그나마 tensorflow로 개와 고양이 분류 모델 만들기?
이런 것만 살짝 해봤는데 tensorflow나 pytorch는 어떻게 다루고, 심지어 음성 데이터는 어떻게 다루나...

[jrgillick / laughter-detection]
https://github.com/jrgillick/laughter-detection

다행히도 구글과 깃허브에는 없는게 없었다.
이미 누군가가 음성파일(.wav)에서 웃음소리를 추출해내는 모델을 만들어 두었다.

더 좋은 것은 나처럼 '테헹' 소리만 분석할 생각을 하지 않고 포괄적인 사람들의 웃는 소리를 학습시켰다는 것이다.
좋다. 이걸 이용하면 '우왁굳 베스트 테헹 분석기'를 넘어 '동영상 내 가장 웃긴 클립 분석기'를 만들 수 있을 것이다.

테스트 해보자

가상환경 구축

Dependencies
Python - tested with version 3.6.1.
Librosa - tested with version 0.8.1.
Pytorch - tested with version 1.3.1.
A somewhat more comprehensive list can be found in requirements.txt.

python3.6에서 구축했다고 한다.

conda create -n laughter-detection python==3.7
activate laughter-detection

laughter-detection를 테스트하기 위한 conda 가상환경을 만들었다.

package 설치

Installation
git clone https://github.com/jrgillick/laughter-detection.git
cd laughter-detection
pip install -r requirements.txt

그 후 github에서 설명하신대로 설치를 진행했는데..

librosa==0.9.2
torch==1.3.1
tgt==1.4.4
pyloudnorm==0.1.0
praatio==3.8.0
tensorboardX==1.9

여기서 librosa 버전을 0.8.1으로 설치하면 나중에 오류가 발생했다.

S = librosa.feature.melspectrogram(y, sr, hop_length=hop_length).T

utils/audio_utils.py의 228번 줄에서 melspectrogram이 버전이 바뀌면서 뭔가 바뀌었다고 한다.
librosa 버전을 0.9 이상으로 변경하면 해결된다.

segment_laughter.py 테스트

Usage

To run interactively on Google Colab, use this link.

To run laughter detection from the command line, use the segment_laughter.py script.

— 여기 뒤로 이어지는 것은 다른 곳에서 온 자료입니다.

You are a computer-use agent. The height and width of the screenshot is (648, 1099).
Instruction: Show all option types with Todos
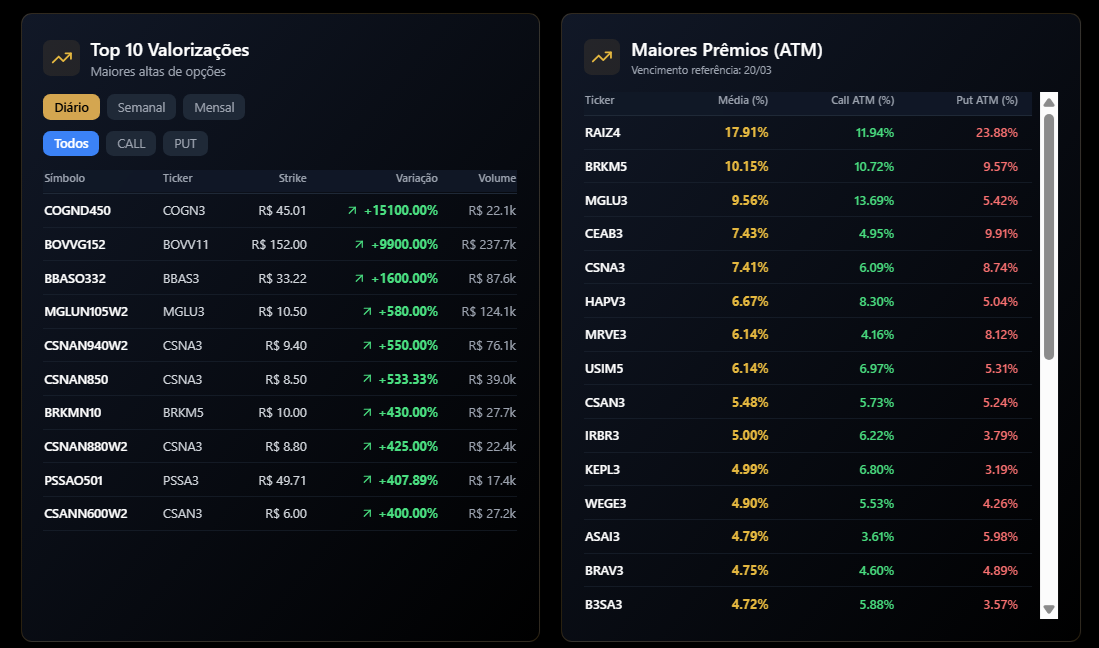click(x=71, y=143)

For example: python segment_laughter.py --input_audio_file=tst_wave.wav --output_dir=./tst_wave --save_to_textgrid=False --save_to_audio_files=True --min_length=0.2 --threshold=0.5

python segment_laughter.py --input_audio_file=tst_wave.wav --output_dir=./tst_wave --save_to_textgrid=False --save_to_audio_files=True --min_length=0.2 --threshold=0.5

예시대로 코드를 바로 실행하면 어김없이 오류가 뜨는데

File "./utils\torch_utils.py", line 109, in load_checkpoint
checkpoint = torch.load(checkpoint)

RuntimeError: Attempting to deserialize object on a CUDA device but torch.cuda.is_available() is False. If you are running on a CPU-only machine, please use torch.load with map_location=torch.device('cpu') to map your storages to the CPU.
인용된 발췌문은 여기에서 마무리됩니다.